Anggap praktikum/tugas Nirmana sebagai latihan atau gladi resik saja, karena pada kenyataannya dunia desain tidak akan memberikan kita cukup waktu untuk menjalankan prosedur struktural. Meskipun demikian, melatih perancangan nirmana akan memberikan kemampuan perancangan yang tampak indah dan efektif dengan lebih cepat, juga semakin meminimalisir kegagalan yang terjadi.
Beberapa orang yang berkesempatan untuk bekerja di firma Desain atu Brand & Identity besar mungkin akan merasakan manfaat langsung pengerjaan desain secara struktural. Perusahaan besar seperti itu biasanya akan membedah banyak unsur dan prinsip terlebih dahulu dalam pengerjaan logo yang diciptakan. Fokus terhadap kerangka bekerja umum dari desainer lain juga akan membantu pekerjaan kita semakin efektif. Misalnya gunakan kerangka umum Material Design dari Google untuk pengerjaan desain User Interface Aplikasi Mobile.
Studi Kasus
Suatu hari pada meeting website re-design di perusahaan berbasis usaha Business to Business, Managing Director di perusahaan tersebut memperlihatkan beberapa contoh desain website yang dianggap bagus baginya untuk dijadikan referensi desain baru website perusahaan. Dia menyatakan bahwa beberapa website kompetitor lokal memiliki desain yang bagus, keren, trendi atau tampak mewah. Sementara itu ketika ia menelusuri website kompetitor internasional dia menilai bahwa website-website luar justru malah tampak biasa saja dan terlalu simpel. Kata “aneh” sempat muncul pada pernyataannya mengenai website kompetitor internasional.Apa yang seharusnya dilakukan adalah menyamakan medan desain dengan referensi kompetitor yang sesuai dengan perusahaan. Sang desainer lalu membuat desain berdasarkan referensi kompetitor dari luar negeri, karena konten website berbahasa inggris dan perusahaan tersebut juga memang selalu mengerjakan beberapa proyek dari luar negeri. Sayangnya perusahaan menganggap desain yang ia buat masih terlalu kaku dan simpel. Perusahaan menilai bahwa desain tidak sesuai dengan keinginan jajaran Direksi.

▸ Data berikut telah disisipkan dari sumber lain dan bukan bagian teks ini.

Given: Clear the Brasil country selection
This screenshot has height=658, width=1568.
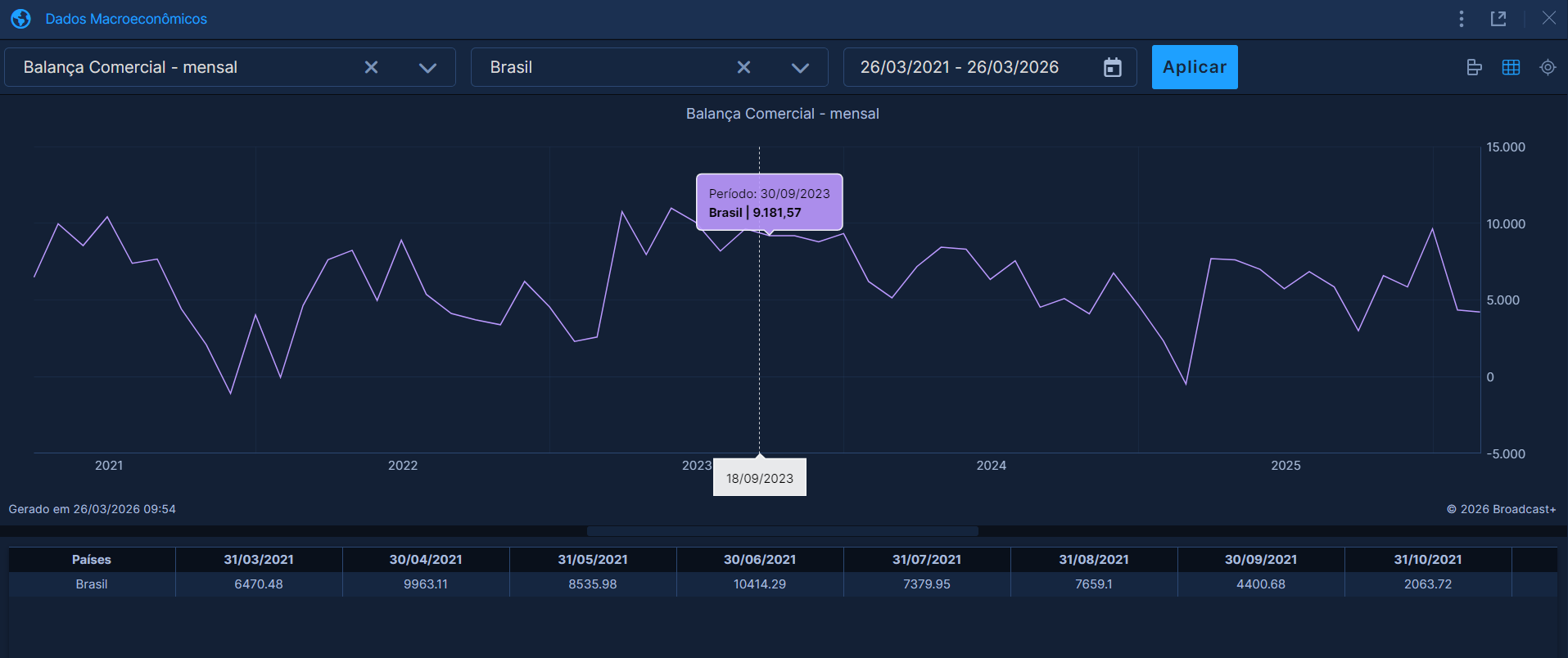Looking at the screenshot, I should 743,67.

Pada kasus yang sering terjadi dan serba salah ini, sebaiknya gunakan visi dari semua atau suara yang paling banyak/terkuat pada perusahaan tersebut. Meskipun ideologi kita tidak sesuai dengan ide tersebut, gunakanlah nirmana untuk mengimbanginya. Perbaiki berbagai kekurangan yang akan terjadi karena gagasan dari suara terbanyak atau terkuat tersebut berlawanan dengan teori yang objektif terhadap penciptaan desain.

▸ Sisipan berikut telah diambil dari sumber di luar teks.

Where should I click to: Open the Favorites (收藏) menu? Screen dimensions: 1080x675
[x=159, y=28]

Lalu mengapa desain website perusahaan internasional justru lebih simpel, sederhana dan relatif membosankan dibandingkan dengan desain dalam negeri? Tingkat perecapan atau apresiasi perusahaan internasional berbeda dengan Indonesia. Target usaha B2B adalah staff eksekutif keatas di perusahaan kelas dunia lainnya. Perusahaan luar negeri lebih melek desain dan sadar bahwa pengguna website mereka akan mengutamakan citra yang dihasilkan dari desain. Citra formal, serius, tidak main-main, dapat dipercaya. Desain yang harus digunakan adalah desain minimalis yang mengutamakan keterbacaan konten, tidak berantakan oleh foto yang tampak mewah. Menggunakan desain yang terlalu trendi atau mewah justru beresiko disebut “norak” dan melukai citra perusahaan.
Referensi
- Sanyoto, Sadjiman Ebdi. 2009. Nirmana: Elemen-elemen Seni dan Desain (edisi ke-2). Yogyakarta: Jalasutra.
- Wong, Wucius; Penerjemah: Adjat Sakri. 1986. Beberapa asas merancang dwimatra. Bandung: Penerbit ITB.